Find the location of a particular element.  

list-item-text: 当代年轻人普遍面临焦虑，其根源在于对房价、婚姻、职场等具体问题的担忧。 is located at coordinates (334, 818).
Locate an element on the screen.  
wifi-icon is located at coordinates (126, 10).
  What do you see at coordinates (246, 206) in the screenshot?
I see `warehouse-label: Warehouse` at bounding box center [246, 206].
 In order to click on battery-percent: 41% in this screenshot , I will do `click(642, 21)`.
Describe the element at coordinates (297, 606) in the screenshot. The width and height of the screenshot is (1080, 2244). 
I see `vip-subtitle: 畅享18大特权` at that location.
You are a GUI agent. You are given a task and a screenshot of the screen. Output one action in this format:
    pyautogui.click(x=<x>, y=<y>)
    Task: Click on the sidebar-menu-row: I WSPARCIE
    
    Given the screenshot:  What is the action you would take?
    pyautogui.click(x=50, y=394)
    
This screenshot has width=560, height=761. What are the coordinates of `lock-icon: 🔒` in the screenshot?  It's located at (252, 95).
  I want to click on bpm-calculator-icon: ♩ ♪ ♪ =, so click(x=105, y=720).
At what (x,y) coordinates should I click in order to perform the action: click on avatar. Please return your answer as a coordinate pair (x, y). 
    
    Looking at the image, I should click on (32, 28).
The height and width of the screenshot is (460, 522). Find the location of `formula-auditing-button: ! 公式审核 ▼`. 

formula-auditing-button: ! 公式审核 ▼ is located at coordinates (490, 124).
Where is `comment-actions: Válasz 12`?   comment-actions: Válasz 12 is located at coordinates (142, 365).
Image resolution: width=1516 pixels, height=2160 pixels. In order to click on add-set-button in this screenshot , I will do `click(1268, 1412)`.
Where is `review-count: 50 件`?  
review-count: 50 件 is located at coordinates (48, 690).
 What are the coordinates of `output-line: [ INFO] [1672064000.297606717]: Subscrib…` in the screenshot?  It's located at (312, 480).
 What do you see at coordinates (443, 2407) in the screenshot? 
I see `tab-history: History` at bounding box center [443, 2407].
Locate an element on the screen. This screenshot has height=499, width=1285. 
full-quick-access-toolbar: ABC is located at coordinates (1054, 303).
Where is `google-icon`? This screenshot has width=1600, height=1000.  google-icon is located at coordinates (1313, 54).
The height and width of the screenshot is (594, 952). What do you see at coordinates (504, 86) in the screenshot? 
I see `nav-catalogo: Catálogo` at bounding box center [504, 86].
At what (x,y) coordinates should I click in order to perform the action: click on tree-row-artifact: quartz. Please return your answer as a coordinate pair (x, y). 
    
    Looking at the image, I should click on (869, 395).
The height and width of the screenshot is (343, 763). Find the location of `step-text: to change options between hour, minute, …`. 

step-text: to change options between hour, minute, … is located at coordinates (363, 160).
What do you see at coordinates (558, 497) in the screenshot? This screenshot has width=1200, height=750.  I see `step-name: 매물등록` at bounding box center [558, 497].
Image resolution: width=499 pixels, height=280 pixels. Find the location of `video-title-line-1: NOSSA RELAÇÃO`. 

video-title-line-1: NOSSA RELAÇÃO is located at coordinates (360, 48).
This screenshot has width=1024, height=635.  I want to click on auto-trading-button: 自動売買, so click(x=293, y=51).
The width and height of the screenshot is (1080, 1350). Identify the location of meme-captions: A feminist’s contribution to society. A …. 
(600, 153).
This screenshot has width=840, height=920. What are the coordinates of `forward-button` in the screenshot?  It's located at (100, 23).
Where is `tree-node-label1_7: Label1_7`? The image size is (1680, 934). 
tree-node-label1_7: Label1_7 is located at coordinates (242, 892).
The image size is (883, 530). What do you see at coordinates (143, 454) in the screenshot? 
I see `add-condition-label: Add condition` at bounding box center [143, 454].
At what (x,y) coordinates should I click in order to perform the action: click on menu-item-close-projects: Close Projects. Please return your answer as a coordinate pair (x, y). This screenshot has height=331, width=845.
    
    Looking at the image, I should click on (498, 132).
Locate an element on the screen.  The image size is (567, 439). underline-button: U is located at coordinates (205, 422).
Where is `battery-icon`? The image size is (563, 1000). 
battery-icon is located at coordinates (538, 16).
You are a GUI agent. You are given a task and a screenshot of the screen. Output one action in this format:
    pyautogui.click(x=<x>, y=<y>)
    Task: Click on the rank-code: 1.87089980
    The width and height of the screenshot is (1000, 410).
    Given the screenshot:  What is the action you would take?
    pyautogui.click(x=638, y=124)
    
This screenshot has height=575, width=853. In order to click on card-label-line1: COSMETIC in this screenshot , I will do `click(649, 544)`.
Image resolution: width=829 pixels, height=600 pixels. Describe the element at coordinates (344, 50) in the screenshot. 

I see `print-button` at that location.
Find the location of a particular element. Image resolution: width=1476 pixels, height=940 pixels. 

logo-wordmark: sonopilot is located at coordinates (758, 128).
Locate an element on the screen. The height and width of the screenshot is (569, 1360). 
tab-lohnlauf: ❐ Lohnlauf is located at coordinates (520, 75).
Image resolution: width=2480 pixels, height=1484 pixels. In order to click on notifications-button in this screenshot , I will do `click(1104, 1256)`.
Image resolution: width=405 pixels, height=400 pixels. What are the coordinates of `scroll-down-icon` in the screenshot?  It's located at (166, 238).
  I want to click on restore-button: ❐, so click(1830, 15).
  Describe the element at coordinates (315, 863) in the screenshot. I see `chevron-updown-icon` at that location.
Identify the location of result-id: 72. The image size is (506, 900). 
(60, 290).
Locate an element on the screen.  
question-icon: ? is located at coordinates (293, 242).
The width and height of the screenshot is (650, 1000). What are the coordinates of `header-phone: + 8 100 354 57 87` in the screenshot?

○ ○ ○ ○

> _Job_
Update the records from their beginning through the line containing "coordinates (142, 365)." by changing "coordinate pair" to "pair of coordinates". Reproduce those lines with everything else unchanged.

> _Written reply_
Find the location of a particular element.  

list-item-text: 当代年轻人普遍面临焦虑，其根源在于对房价、婚姻、职场等具体问题的担忧。 is located at coordinates (334, 818).
Locate an element on the screen.  
wifi-icon is located at coordinates (126, 10).
  What do you see at coordinates (246, 206) in the screenshot?
I see `warehouse-label: Warehouse` at bounding box center [246, 206].
 In order to click on battery-percent: 41% in this screenshot , I will do `click(642, 21)`.
Describe the element at coordinates (297, 606) in the screenshot. The width and height of the screenshot is (1080, 2244). 
I see `vip-subtitle: 畅享18大特权` at that location.
You are a GUI agent. You are given a task and a screenshot of the screen. Output one action in this format:
    pyautogui.click(x=<x>, y=<y>)
    Task: Click on the sidebar-menu-row: I WSPARCIE
    
    Given the screenshot:  What is the action you would take?
    pyautogui.click(x=50, y=394)
    
This screenshot has width=560, height=761. What are the coordinates of `lock-icon: 🔒` in the screenshot?  It's located at (252, 95).
  I want to click on bpm-calculator-icon: ♩ ♪ ♪ =, so click(x=105, y=720).
At what (x,y) coordinates should I click in order to perform the action: click on avatar. Please return your answer as a pair of coordinates (x, y). 
    
    Looking at the image, I should click on (32, 28).
The height and width of the screenshot is (460, 522). Find the location of `formula-auditing-button: ! 公式审核 ▼`. 

formula-auditing-button: ! 公式审核 ▼ is located at coordinates (490, 124).
Where is `comment-actions: Válasz 12`?   comment-actions: Válasz 12 is located at coordinates (142, 365).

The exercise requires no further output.